▶ _Description of the task_: Your answer should be the lines from the one with "Instruction: Click the" to the end of the data below, both included, exact and free of pictures.

== Data for analysis

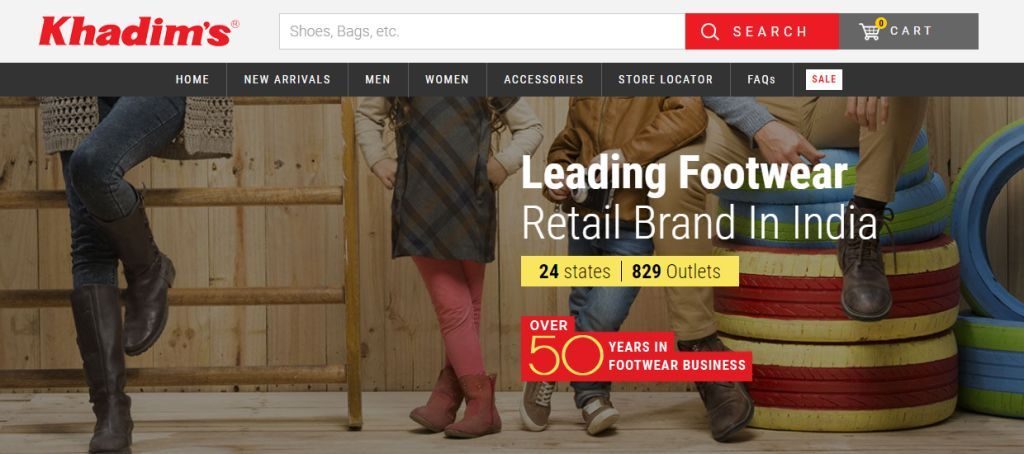The height and width of the screenshot is (454, 1024).
Task: Click the cart item count badge
Action: (x=881, y=24)
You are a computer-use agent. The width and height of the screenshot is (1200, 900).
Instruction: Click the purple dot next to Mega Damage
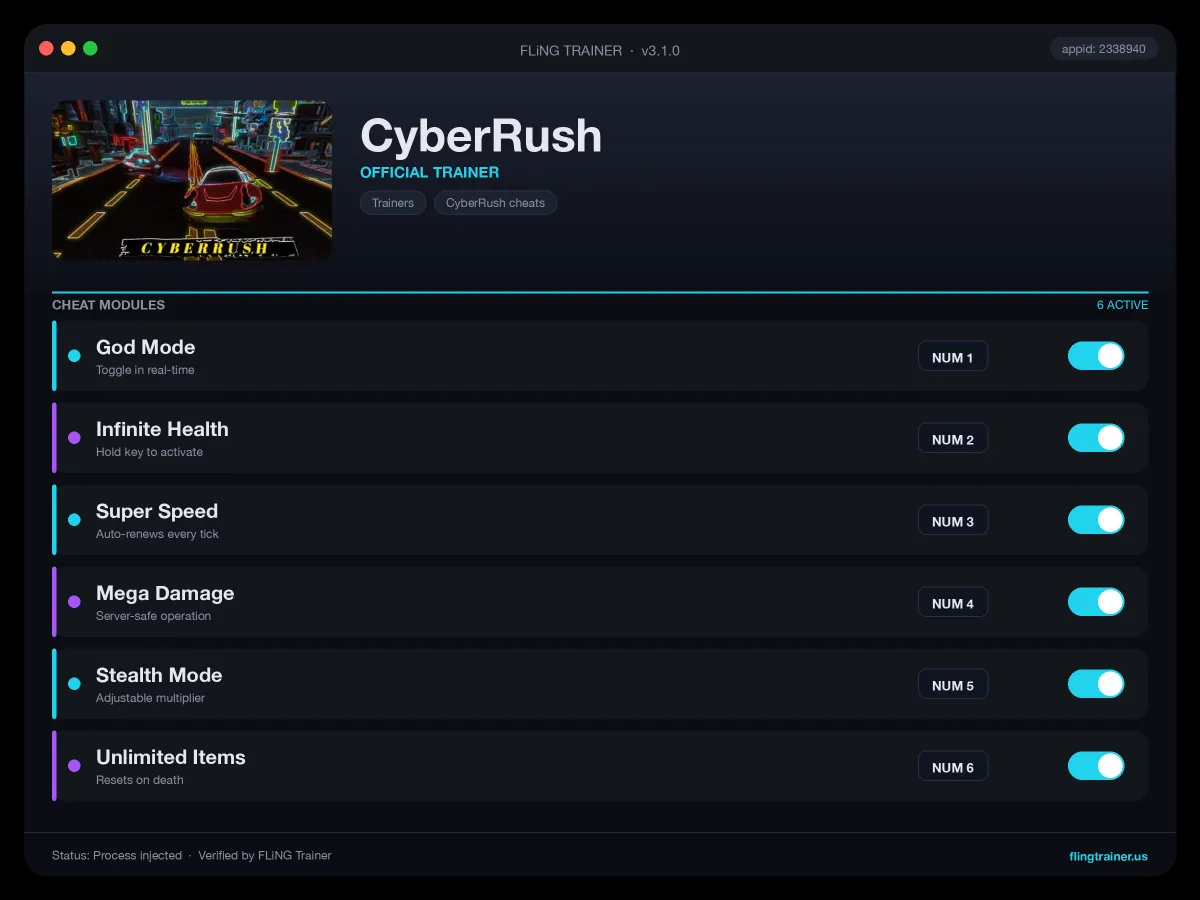[x=74, y=602]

====

▶ _Output below_:
Instruction: Click the purple dot next to Mega Damage
[x=74, y=602]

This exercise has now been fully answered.